Crossfire: Calpurnia is a newly-appointed Arbites officer. But she soon finds herself investigating a series of assassination attempts at the dockyards. With so much at stake, she must unravel a mystery that goes to the heart of Hydraphur’s elite.

Legacy: Calpurnia is appointed to protect an ancient trading charter; a document highly-prized by a number of potential heirs willing to go to any lengths to obtain it. Calpurnia and her fellow Arbites must don their armour and fight, to ensure the charter ends up in its rightful place.

Blind: When a telepath is killed, Calpurnia faces suspicion and mistrust from his disturbed fellows, as her investigation takes her deep into a deadly conspiracy. In a hostile environment, and dogged by her new ‘minder’, can she solve her most difficult case yet and ensure Imperial law is restored?

Collecting Farrer’s three Calpurnia novels, along with a new introduction and ‘dossiers’ for each novel, Enforcer is a excellently-priced omnibus. I read these three novels when they first came out, so it was nice to re-visit the series.

Different from Black Library’s usual output, the novels are more crime investigations in a gothic sci-fi setting than proper tales of war and fierce battles. Some might find the pacing a little slow (even I did at times), or the premise not what they were expecting or to their taste, but I really welcomed the different approach to the Warhammer 40,000 universe. Shira Calpurnia is an interesting, strong (if short) lead character, and one you will grow closer to as the novels unfold – we only really get to know her slowly, as Farrer reveals her background at a leisurely pace. With the Adeptus Arbites (the police force of the Imperium) as the central focus of the novels, we are taken away from the front lines of battle, and brought into the cities of the Imperium and all the intrigue, politicking and plotting that typifies life within them. It made a nice change, one that Dan Abnett’s Eisenhorn and Ravenor series also provided. The added information about how the Imperium works was, for me, a big draw.

The greatest strength of the novels, however, is that they were the first to really delve into how the Imperium actually worked, rather than just how it made war. Crossfire is particularly strong; more about human nature and its failings than inter-species, intergalactic war, well suited to introducing us to the Imperium and how day-to-day society works within it. Legacy is also good, giving us more information and background on the Rogue Traders and how their strata of society works – some have complained that Calpurnia didn’t feature enough in this novel, which is a fair complaint, but ultimately there was enough intrigue and dynastic politics to keep it interesting. Blind is a little different, adding to our understanding of the lives and operations of the blind psykers, the astropaths, with a more interesting antagonist and premise – to add to her problems, Calpurnia is also awaiting trial for a misstep, postponed so she can help solve the murder of a psyker.

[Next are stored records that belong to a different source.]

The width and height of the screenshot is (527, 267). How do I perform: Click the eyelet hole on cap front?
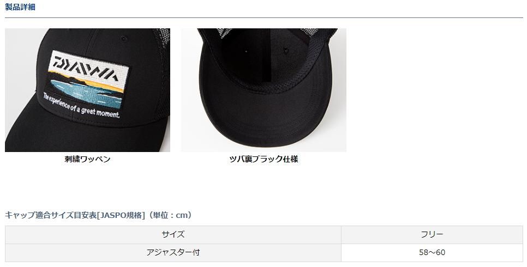[124, 39]
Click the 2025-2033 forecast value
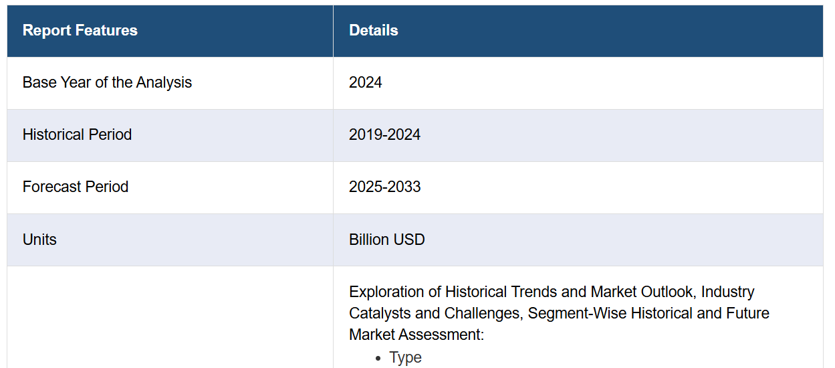The image size is (835, 368). 385,187

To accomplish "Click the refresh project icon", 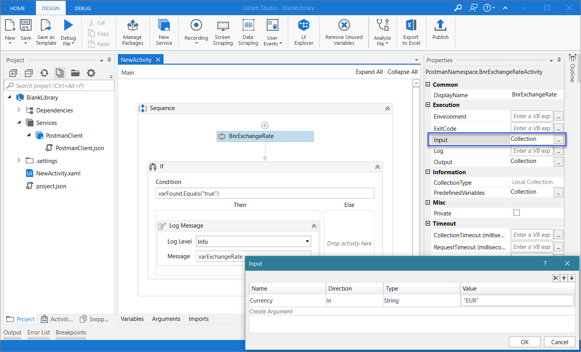I will [x=44, y=73].
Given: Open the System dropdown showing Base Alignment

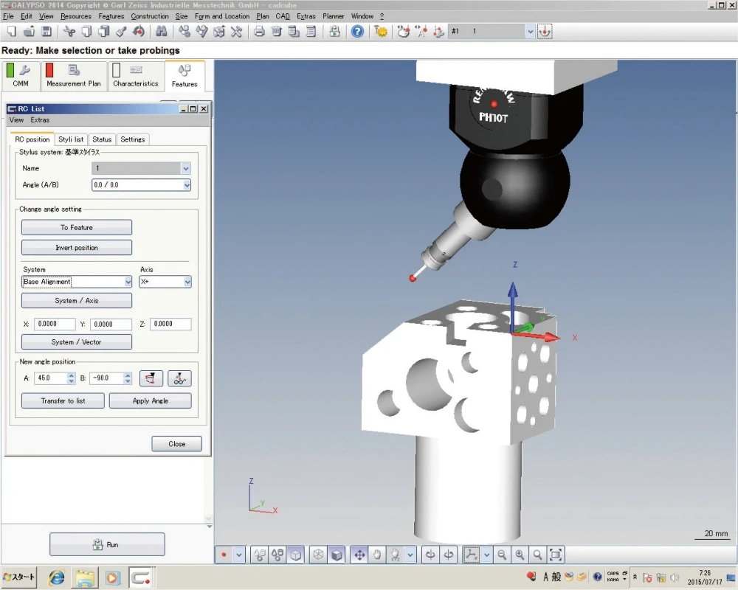Looking at the screenshot, I should 127,282.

Farrer’s prose are well-crafted, and the plots unravel at a good pace, always giving us just enough to draw us along, and he is adept at bringing the worlds and Imperial citizens (loyal or otherwise) to life, as well as describing the lives of the multiple strata of Imperial society.

Even though I enjoyed these novels, I must admit that if I had to choose something in the 40k setting, I would probably still opt for anything by Abnett, Graham McNeill or something in the Horus Heresy series. It’s not that Enforcer isn’t worth reading, it’s just not what many people will want from a 40k novel. The dossiers included for each novel are a pretty nifty inclusion, offering something more to enhance the novel you’ve just read. The most recent novels from the Black Library that have the most similar feel to these are Sandy Mitchell’s Inquisitor novels, Scourge the Heretic and Innocence Proves Nothing.

Enforcer is recommended to anyone who loves the setting, but wants something a little different while still identifiable as Warhammer 40k. That being said, Farrer writes some good sci-fi here, so even if you’re not familiar with the universe, or haven’t read anything from Black Library, then this could be an interesting introduction.

(As with all Black Library omnibuses, Enforcer is also priced very well – three novels, with bonus content, for just £11? Bargain.)



  1. Thanks for reviewing this Omnibus. The novels are my favourites among the stuff from the Black Library and I was wondering if it was worth getting Enforcer, even though I own the three novels.

    How extensive are these dossiers?
    Are they written from the perspective of Calpurnia herself or are they something like official After Action Reports?

  2. Sounds like a great scifi, thanks for the recommendation.